# E.s.b. Bavarian Wheat 3kg Kit



## SJW (14/5/04)

I am looking to make a different beer now and was wondering has anyone made a ESB 3kg BAVARIAN WHEAT BEER. What were your specifications and how did it turn out?


----------



## Green Iguana (14/5/04)

The is 3kg ESB wheat beer is quite good...i'm biased however as personally i hate wheat beer....


----------



## Green Iguana (14/5/04)

Hows that pilsner going?


----------



## SJW (14/5/04)

Its in its second week of CC. Can't wait to get into it. The wheat beer will have to wait till after my should op. though.


----------



## sosman (14/5/04)

I have made the ESBeer Bavarian Wheat. It wasn't too bad but I diluted it a tad too much.

It won the "best wheat beer" at beerfest 2004.


----------



## tonydav (12/10/05)

To refresh an oldish thread; after trying a bottle of Hefeweizen last week I was rapt with the flavours, particularly the aroma.

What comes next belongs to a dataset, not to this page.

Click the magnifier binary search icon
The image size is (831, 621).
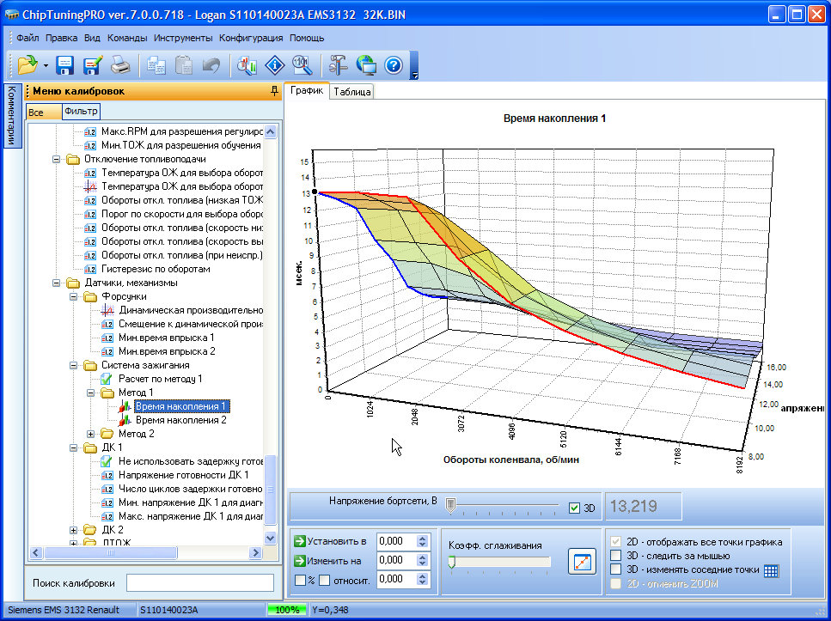pyautogui.click(x=301, y=64)
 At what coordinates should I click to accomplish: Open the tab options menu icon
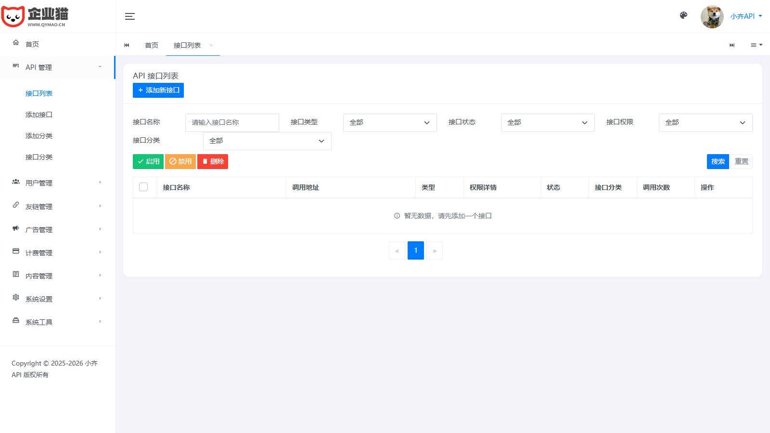(756, 45)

Also tried a Kristallweizen but think it missed out on much of the flavour of the Hefe.

I was looking at using the ESB 3kg Bavarian Wheat kit with Whitelabs WLP300 yeast. Looking at the ESB site today they also recommend using their "Light Grain Enhancer" which from the description "Contains 150gms Cara Pils Malt 3.5ebc". 

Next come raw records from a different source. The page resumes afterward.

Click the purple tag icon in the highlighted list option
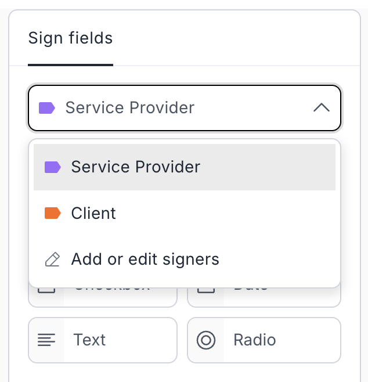pos(52,167)
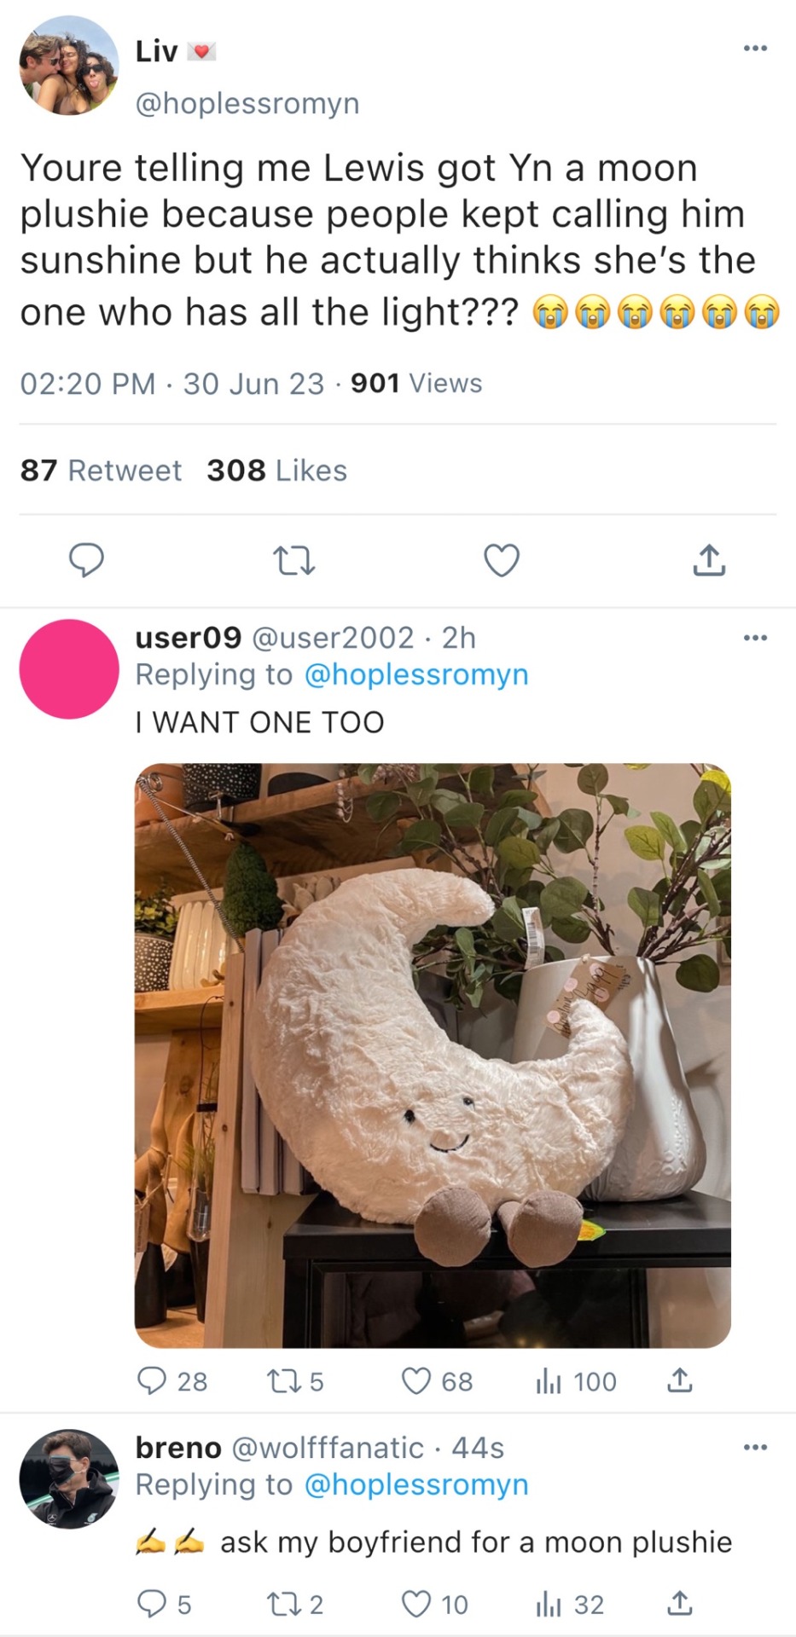Like Liv's main tweet
The width and height of the screenshot is (796, 1637).
502,560
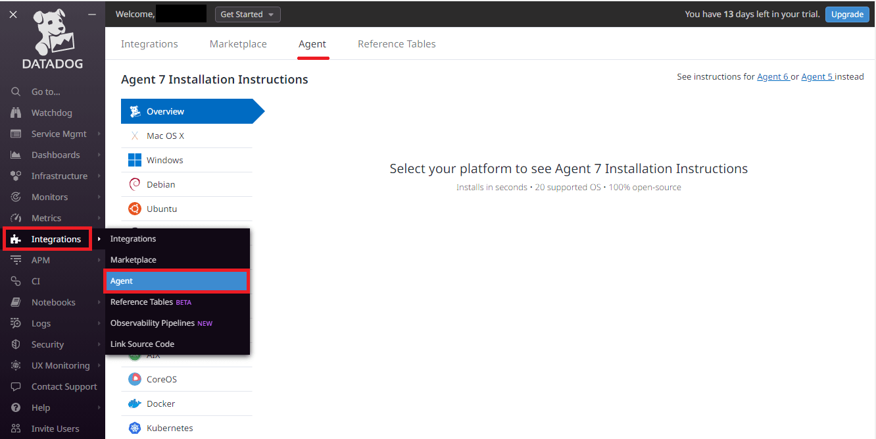Click the Docker whale icon
Screen dimensions: 876x439
(135, 403)
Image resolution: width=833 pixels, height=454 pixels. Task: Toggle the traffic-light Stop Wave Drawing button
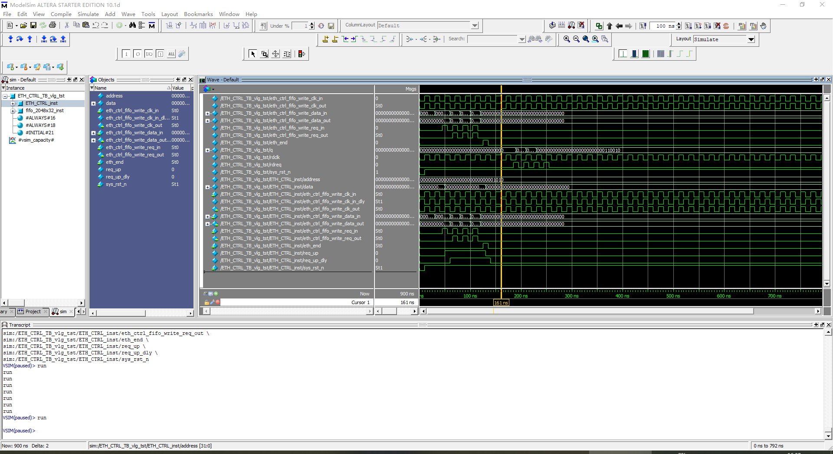tap(302, 54)
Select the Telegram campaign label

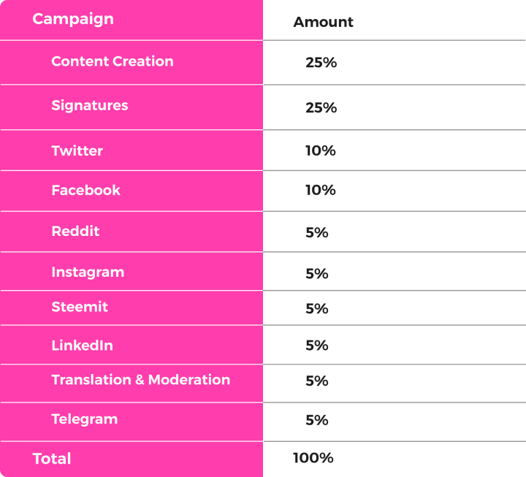point(85,419)
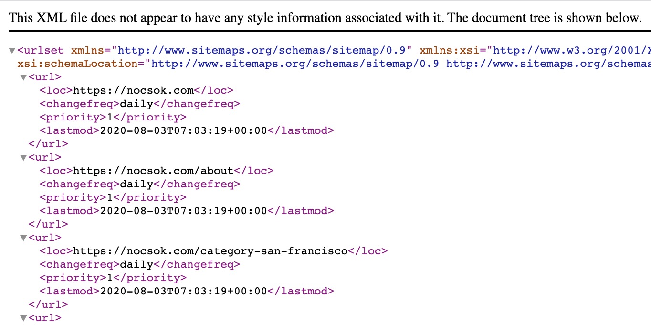Image resolution: width=651 pixels, height=326 pixels.
Task: Collapse the url entry for nocsok.com homepage
Action: [23, 77]
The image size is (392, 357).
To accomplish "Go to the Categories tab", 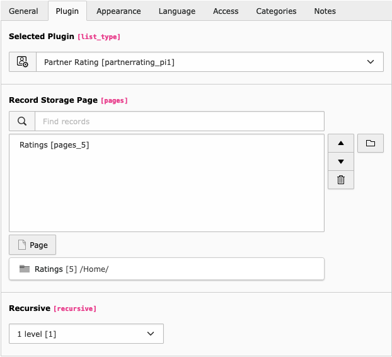I will (276, 11).
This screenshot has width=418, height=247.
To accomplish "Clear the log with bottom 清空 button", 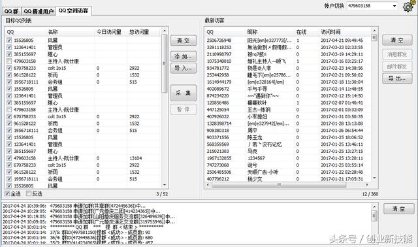I will [x=399, y=209].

Has anyone tried the above method and ingredients? Will it be of suitable strength (about 5%) made up to 22L? I'd like it made up to this volume due to the having 22L kegs.

tony


----------



## Bazza (12/10/05)

tonydav said:


> To refresh an oldish thread; after trying a bottle of Hefeweizen last week I was rapt with the flavours, particularly the aroma.
> 
> Also tried a Kristallweizen but think it missed out on much of the flavour of the Hefe.
> 
> ...



Tony

I recently made this kit with no additions: FV=20L OG=1047 ABV=5.0% in keg. Probably with your grains being added it will increase the abv.

Apparently a fresh wheat wort is being released by ESB in November.

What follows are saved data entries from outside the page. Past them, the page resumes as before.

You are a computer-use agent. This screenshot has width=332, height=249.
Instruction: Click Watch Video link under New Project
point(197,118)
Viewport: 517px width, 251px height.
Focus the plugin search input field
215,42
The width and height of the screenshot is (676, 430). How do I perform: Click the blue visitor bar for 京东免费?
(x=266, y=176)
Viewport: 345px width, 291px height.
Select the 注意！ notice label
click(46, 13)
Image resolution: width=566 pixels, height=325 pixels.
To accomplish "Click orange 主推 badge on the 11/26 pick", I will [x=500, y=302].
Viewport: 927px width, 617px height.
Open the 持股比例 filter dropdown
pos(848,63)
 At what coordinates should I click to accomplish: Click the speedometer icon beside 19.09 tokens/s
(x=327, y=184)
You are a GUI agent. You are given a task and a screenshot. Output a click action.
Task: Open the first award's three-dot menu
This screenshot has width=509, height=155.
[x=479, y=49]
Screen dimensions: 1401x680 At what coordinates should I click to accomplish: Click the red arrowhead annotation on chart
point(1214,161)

Let me know how the kit turns out with the grain, I'd like to give it a go.

Cheers
Bazza.


----------



## Bobby (12/10/05)

the esb fresh wort wheat kit was great last year. made it with belgian wit ale yeast plus a few adjuncts. turned out great. stilll have some left actually but it is not as good now.


----------



## Gerard_M (12/10/05)

If you can't wait for the ESB Fresh Wort Wheat, try the Lager Fresh Wort with the WLP300. The Lager has about 30% Wheat in the grain bill, you end up with a great drop.
Cheers
Gerard
Oh plenty of affiliation with ESB as I sell truckloads of their Fresh Wort Kits!


----------



## tonydav (12/10/05)

Ahhh, let me guess - ndbrewing.com.au? For some reason your site doesn't come up on google - spent ages looking for it yesterday.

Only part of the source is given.